**READING PASSAGE:**
· · · · · · ·
In a traditional classroom discussion, too often the discussion is teacher dominated and becomes “guess what the teacher is thinking.”  This is why Socratic Seminars are used.  They are based on the teachings of the ancient Greek Philosopher and thinker, who favored the Socratic Method, which proposed the idea that students, rather than teachers, should be doing the questioning—because the one who questions is the one who learns.

The first thing a teacher and student have to do to have successful Socratic Seminars is set ground rules.  The teacher needs to take the lead in this, because students need to buy into the idea.  A teacher will need to tie the seminar to grades, most likely, and to the behavioral expectations of the class.  Like any good assessment strategy, a Socratic Seminar should have a rubric with clear expectations tied to objectives.  The objectives need to be clear, and the rubric should be simple but with specific descriptors for meeting expectations, exceeding expectations, and not meeting expectations.  The teacher can keep a checklist with students’ names to record behaviors to look for, such as asking thoughtful questions, answering with evidence, giving respectful answers, and adding on to another student’s answer.  The checklist can also include behaviors the teacher that does not want to see that do not meet expectations, such as interrupting, giving vague answers, or going off topic.
· · · · · · ·
**SUPPLIED DATA:**
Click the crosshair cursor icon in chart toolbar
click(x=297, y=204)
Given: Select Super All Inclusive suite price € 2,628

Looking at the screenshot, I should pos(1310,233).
· · · · · · ·
Copy the passage on Socratic Seminars word for word, between "In a traditional" and "one who learns.", inclusive.

**SOLUTION TO THIS PROBLEM:**
In a traditional classroom discussion, too often the discussion is teacher dominated and becomes “guess what the teacher is thinking.”  This is why Socratic Seminars are used.  They are based on the teachings of the ancient Greek Philosopher and thinker, who favored the Socratic Method, which proposed the idea that students, rather than teachers, should be doing the questioning—because the one who questions is the one who learns.